◆ Job ◆
Return the lines from the one containing "Open the Ansicht ribbon tab" through the one containing "Open Pen 1 fill color swatch" exactly as they appear in the records, with both of those lines included and the pictures left out.
— START Data listing —
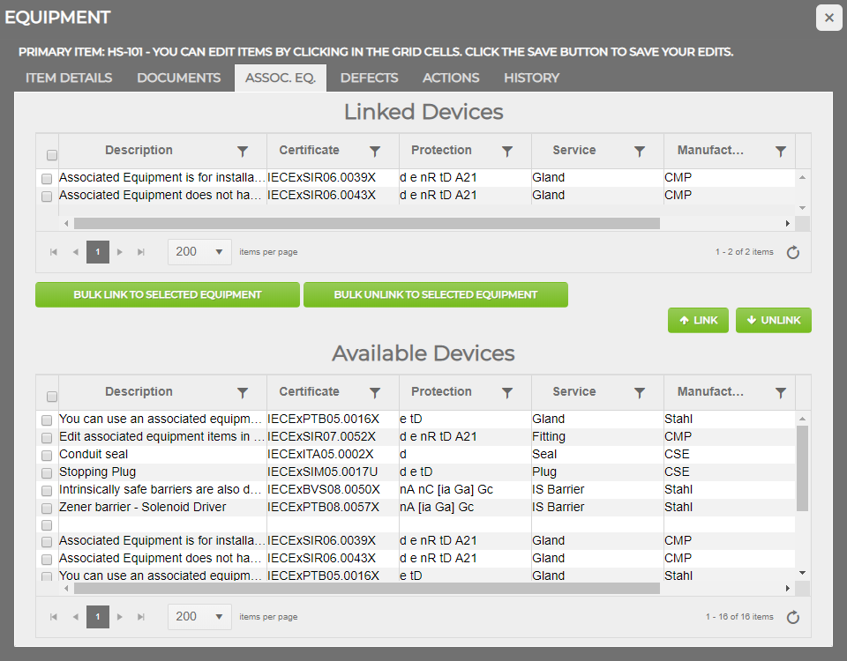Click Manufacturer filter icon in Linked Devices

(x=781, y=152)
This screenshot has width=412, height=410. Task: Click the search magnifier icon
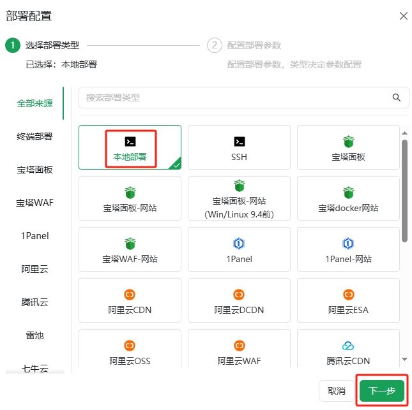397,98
— END Data listing —
— START Data listing —
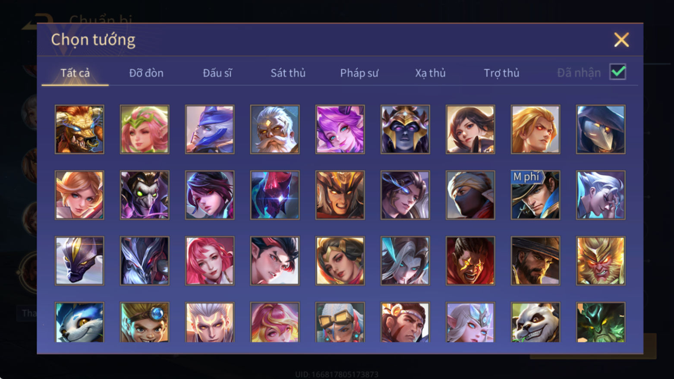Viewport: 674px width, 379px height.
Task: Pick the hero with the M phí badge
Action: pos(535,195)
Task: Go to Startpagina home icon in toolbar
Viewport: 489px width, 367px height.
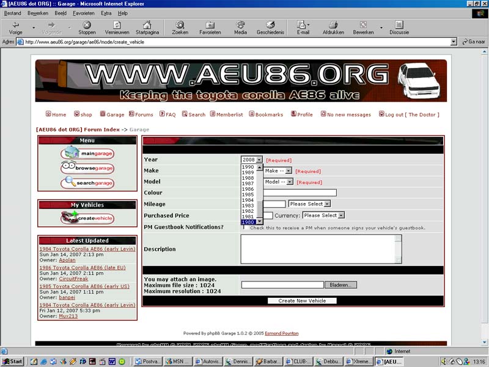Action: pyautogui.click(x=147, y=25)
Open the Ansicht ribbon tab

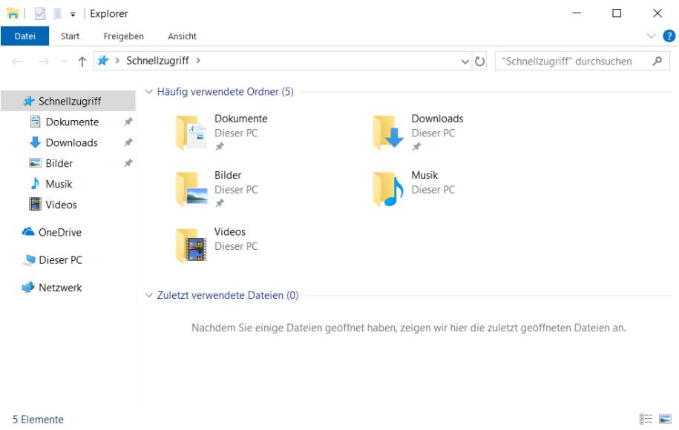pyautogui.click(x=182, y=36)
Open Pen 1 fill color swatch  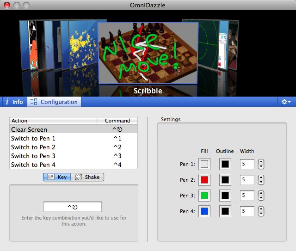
— END Data listing —
— START Data listing —
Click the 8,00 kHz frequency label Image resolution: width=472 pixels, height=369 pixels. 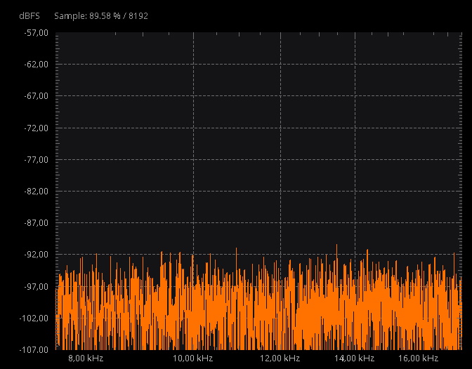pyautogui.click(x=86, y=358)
— END Data listing —
◆ Result ◆
Open the Ansicht ribbon tab

pyautogui.click(x=182, y=36)
Open Pen 1 fill color swatch  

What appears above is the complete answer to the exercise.